There seems to be little objection to a rate cut among the board members. Even from the more hawkish Germans!
It should be noted that there is also expectations of further action by the Fed, which meets next week, along with the BOJ and SNB. This might be an opportunity for the ECB to “get ahead” of other major banks that are also considering action.
The more controversial proposal would be to restart buying bonds to support the economy.
Draghi has shown he is publicly in favor of this option, and the ECB has commissioned a study to explore how much and when to buy. Many analysts are in agreement that some kind of bond purchasing program will be announced, with the amount projected between €20-40B.
The problem is the hawkish members of the board are opposed to this kind of measure This is especially tr7ue for German, Austrian and Finnish members. Part of the problem is that the ECB has largely bought up all of the available bonds according to their current rules.
Cutting the Deposit Rate
This is a more technical measure and refers to how much banks have to pay to keep their money in the ECB. A “cut” here would raise the cost of keeping reserves in the ECB’s vault, in theory incentivizing banks to loan out more.
Since 2016, European banks have been keeping 13 times as much money in reserves than is required.
Banks argue that this is because of a lack of profitability due to the low interest rates. This measure also has considerably more consensus than the asset purchases. An argument for it is that by cutting the deposit rate by at least 20 points, it will maintain the interest spread and keep from encouraging banks to deposit more funds and diluting the effect of the rate policy.
A Bold Move
The consensus is that the ECB will issue a “package” of measures; with several policies designed to amplify each other and have a bigger effect on the market.
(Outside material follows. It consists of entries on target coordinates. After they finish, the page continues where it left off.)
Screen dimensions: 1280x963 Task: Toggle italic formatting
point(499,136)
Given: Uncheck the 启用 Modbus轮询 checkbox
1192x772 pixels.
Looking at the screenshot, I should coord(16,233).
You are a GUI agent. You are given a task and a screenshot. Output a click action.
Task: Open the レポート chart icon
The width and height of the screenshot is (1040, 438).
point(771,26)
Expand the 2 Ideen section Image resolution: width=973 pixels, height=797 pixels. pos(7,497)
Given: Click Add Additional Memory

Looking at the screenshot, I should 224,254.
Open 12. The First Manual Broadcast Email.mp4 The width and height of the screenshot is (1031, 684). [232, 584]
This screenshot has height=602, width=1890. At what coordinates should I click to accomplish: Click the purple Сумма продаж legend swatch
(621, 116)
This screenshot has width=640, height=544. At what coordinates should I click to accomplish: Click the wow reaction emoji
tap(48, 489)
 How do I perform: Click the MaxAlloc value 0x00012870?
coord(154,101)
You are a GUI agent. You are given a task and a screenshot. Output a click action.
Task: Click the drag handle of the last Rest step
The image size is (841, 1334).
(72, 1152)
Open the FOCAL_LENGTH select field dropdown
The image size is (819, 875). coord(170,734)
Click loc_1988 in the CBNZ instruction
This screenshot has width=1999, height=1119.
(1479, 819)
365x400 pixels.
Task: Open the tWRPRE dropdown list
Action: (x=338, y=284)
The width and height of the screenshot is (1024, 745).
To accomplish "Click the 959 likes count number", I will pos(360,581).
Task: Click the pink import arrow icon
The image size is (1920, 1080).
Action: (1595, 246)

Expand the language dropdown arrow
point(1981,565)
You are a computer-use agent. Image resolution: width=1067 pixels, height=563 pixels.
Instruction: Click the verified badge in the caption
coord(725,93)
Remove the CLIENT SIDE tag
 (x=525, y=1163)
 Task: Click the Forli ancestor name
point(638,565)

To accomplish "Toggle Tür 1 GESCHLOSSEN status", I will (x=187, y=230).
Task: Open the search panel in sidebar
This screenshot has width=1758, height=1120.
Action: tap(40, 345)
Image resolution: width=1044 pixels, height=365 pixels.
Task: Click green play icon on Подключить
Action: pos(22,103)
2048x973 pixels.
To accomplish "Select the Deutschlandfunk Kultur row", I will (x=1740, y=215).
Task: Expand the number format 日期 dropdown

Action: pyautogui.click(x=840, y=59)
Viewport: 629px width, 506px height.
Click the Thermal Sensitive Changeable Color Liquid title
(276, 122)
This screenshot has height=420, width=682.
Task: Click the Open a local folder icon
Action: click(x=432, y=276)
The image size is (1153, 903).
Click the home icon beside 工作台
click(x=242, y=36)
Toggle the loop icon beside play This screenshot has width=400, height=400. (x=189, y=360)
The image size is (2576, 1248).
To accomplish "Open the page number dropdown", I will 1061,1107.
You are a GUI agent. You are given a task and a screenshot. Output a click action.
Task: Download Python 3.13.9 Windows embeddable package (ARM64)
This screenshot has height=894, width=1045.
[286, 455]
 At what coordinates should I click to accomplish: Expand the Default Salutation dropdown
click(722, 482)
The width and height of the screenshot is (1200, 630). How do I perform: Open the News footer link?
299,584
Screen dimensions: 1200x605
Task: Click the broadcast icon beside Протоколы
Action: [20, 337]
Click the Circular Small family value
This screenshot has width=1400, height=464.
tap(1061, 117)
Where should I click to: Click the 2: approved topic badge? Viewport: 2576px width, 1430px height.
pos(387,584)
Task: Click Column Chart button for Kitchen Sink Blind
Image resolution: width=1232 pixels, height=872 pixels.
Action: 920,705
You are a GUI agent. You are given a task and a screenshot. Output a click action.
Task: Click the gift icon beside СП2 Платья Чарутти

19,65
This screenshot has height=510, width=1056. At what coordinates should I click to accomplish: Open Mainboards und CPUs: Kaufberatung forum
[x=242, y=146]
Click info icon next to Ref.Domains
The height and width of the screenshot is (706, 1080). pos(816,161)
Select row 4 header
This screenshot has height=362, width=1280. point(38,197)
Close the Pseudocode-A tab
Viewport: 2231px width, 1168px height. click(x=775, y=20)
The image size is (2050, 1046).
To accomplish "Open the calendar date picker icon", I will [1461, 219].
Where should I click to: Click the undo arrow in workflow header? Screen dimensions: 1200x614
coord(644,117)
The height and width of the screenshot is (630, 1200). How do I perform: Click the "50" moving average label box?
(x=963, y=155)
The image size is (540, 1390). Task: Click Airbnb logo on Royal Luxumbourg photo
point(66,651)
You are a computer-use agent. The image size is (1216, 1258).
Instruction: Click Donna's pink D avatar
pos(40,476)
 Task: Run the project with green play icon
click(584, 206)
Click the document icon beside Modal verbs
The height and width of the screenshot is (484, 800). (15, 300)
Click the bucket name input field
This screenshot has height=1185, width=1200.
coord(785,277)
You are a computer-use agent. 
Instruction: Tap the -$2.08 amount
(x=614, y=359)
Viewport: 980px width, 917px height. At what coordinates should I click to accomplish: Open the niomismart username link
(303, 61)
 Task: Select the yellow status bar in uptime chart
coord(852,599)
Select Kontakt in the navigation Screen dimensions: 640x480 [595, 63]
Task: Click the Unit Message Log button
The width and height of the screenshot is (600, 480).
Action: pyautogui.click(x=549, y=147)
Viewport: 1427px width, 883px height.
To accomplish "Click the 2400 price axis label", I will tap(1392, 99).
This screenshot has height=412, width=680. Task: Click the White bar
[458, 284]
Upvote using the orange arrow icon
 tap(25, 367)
But many central bank trackers are expressing concern that the market might be getting ahead of the facts, and that the ECB won’t take as drastic action as is being priced in. That would expose upside risk for the euro if the central bank under-delivers.
Several Board members have already expressed concern about the long term effects of continued easing policy. The worry now is that the ECB has fallen into a liquidity trap similar to Japan; an argument that would be in favor of more asset purchases and not cutting the interest rate. However, that is not a view shared by a majority.
Bond yields and the currency show that the market is pricing in significant action from the ECB, in line with the consensus view. This would likely include a rate cut plus additional measures. The “surprise” to the downside for the markets would likely be an announcement of a significant amount of asset purchases since that has the least agreement.